Un uomo d’affari californiano, di comune accordo con una comunità di nativi canadesi, ha scaricato più di 100 tonnellate di solfato di ferro nel Pacifico, a parecchi chilometri di distanza dalla costa. Il ferro però ha determinato una fioritura del plancton. In apparenza, non è stato richiesto alcun tipo di permesso, violando quindi le convenzioni delle Nazioni Unite, e portando ad un’ampia condanna per aver condotto un progetto geoingegneristico così ampio alterando l’ambiente a proprio piacimento.
Essenziale per il plancton
Il ferro determina un’efflorescenza di plancton in quanto è necessario alle piccole cellule vegetali per vivere, e di solito è presente in superficie solo in piccole quantità. I luoghi con forti correnti ascensionali, come le aree al largo della costa ovest degli USA, presentano spesso livelli di ferro più elevati portati dalle profondità dell’oceano, e per questo motivo abbondano in plancton e vita marina. L’idea dell’imprenditore era di creare quest’efflorescenza sia per assorbire il diossido di carbonio che per alimentare le riserve di salmone locali. Le microscopiche cellule vegetali, dopo aver catturato il diossido di carbonio durante la crescita, affondano nell’oceano e muoiono, rimuovendo così il gas dall’atmosfera.

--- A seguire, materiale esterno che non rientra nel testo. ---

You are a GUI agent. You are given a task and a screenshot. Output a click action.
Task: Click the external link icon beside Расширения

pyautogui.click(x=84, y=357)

Un piano riuscito meglio del previsto?
Il piano potrebbe aver funzionato meglio del previsto, dato che secondo un recente studio le riserve di salmone locali sono raddoppiate dal 2010, anche se le motivazioni potrebbero anche essere state diverse. Alcuni esperti temono che questi esperimenti di geoingegneria, pur validi, possano distrarre da metodi maggiormente comprovati per ottenere gli stessi risultati, agendo sui letti dei fiumi più che sugli oceani. In alcune occasioni, peraltro, è stato dimostrato che la presenza del ferro non ha portato ai risultati desiderati, come durante l’eruzione di un vulcano islandese nel 2010 che ha portato ad un forte incremento nella concentrazione di plancton seguita da una sua rapida morte per esaurimento delle riserve di azoto.